**What you should do**
Would you please print exactly the lines that run from the one with "You are a computer-use" to the last line of the data, both included, without any pictures?

Stored records:
⁂
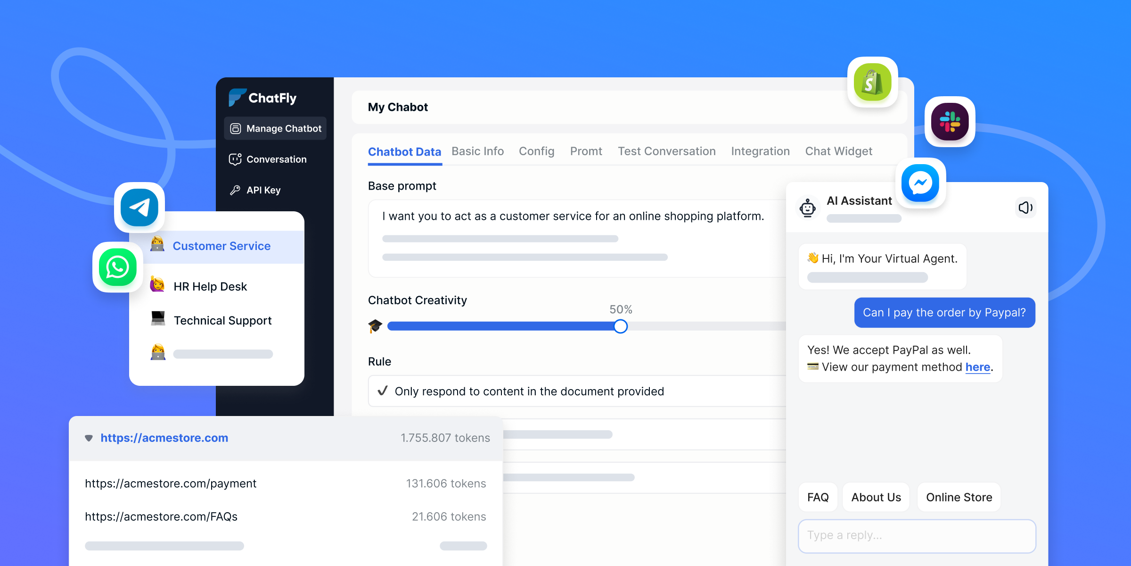This screenshot has width=1131, height=566.
Task: Click the WhatsApp app icon
Action: (118, 267)
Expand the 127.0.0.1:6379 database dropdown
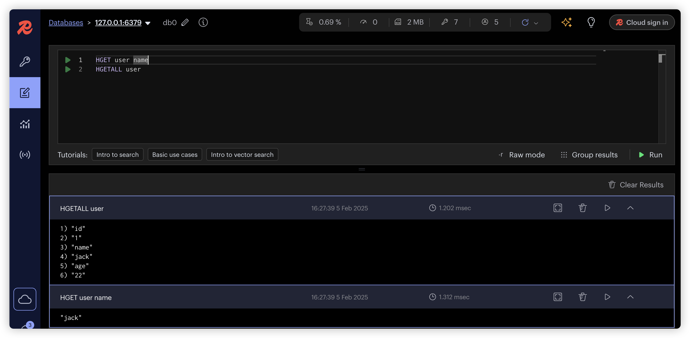The height and width of the screenshot is (338, 690). coord(148,23)
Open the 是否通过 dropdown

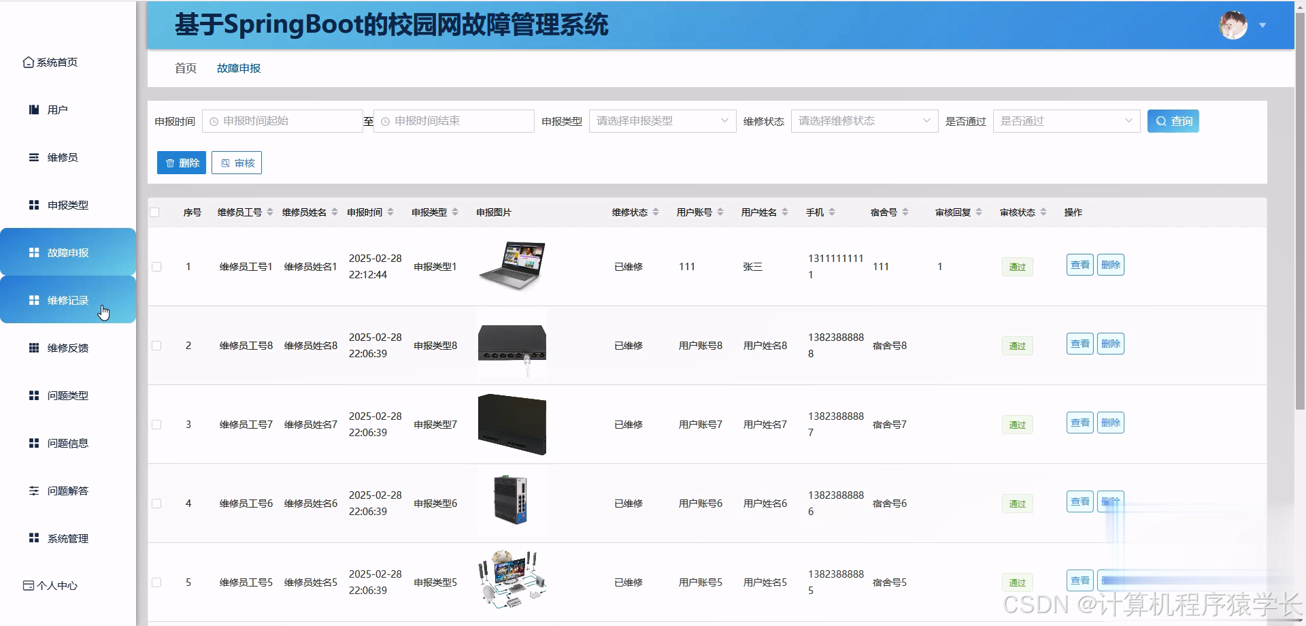pos(1066,121)
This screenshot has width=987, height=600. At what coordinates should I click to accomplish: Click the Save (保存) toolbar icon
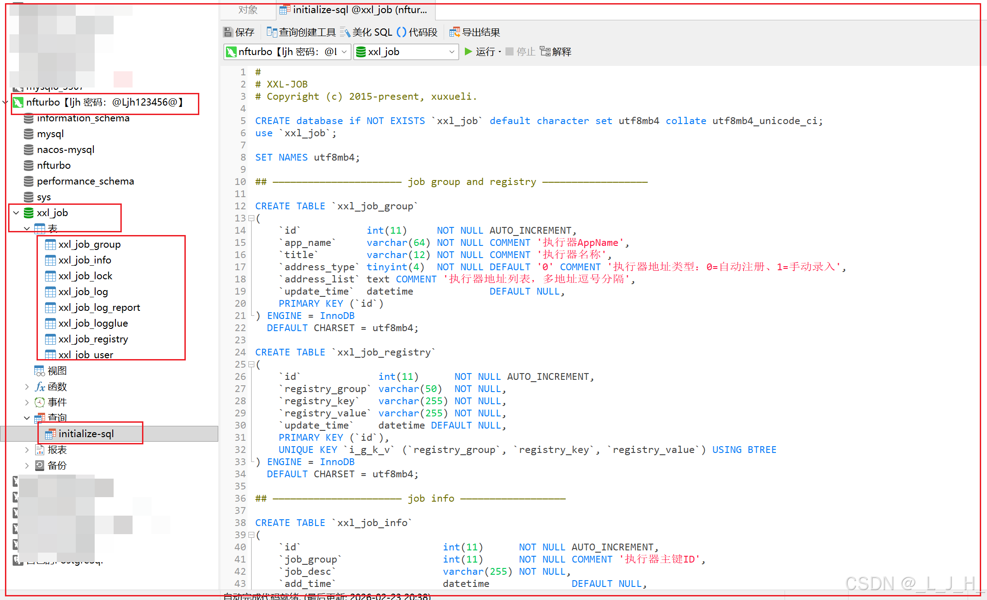click(x=229, y=32)
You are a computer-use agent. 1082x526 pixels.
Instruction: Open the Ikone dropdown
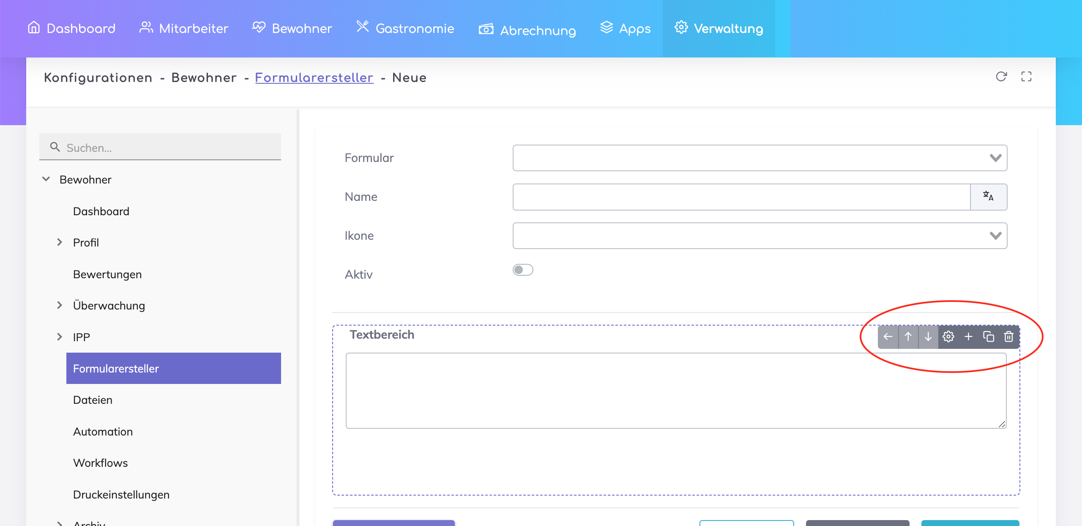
⁂
**Exercise response**
You are a computer-use agent. 1082x526 pixels.
Instruction: Open the Ikone dropdown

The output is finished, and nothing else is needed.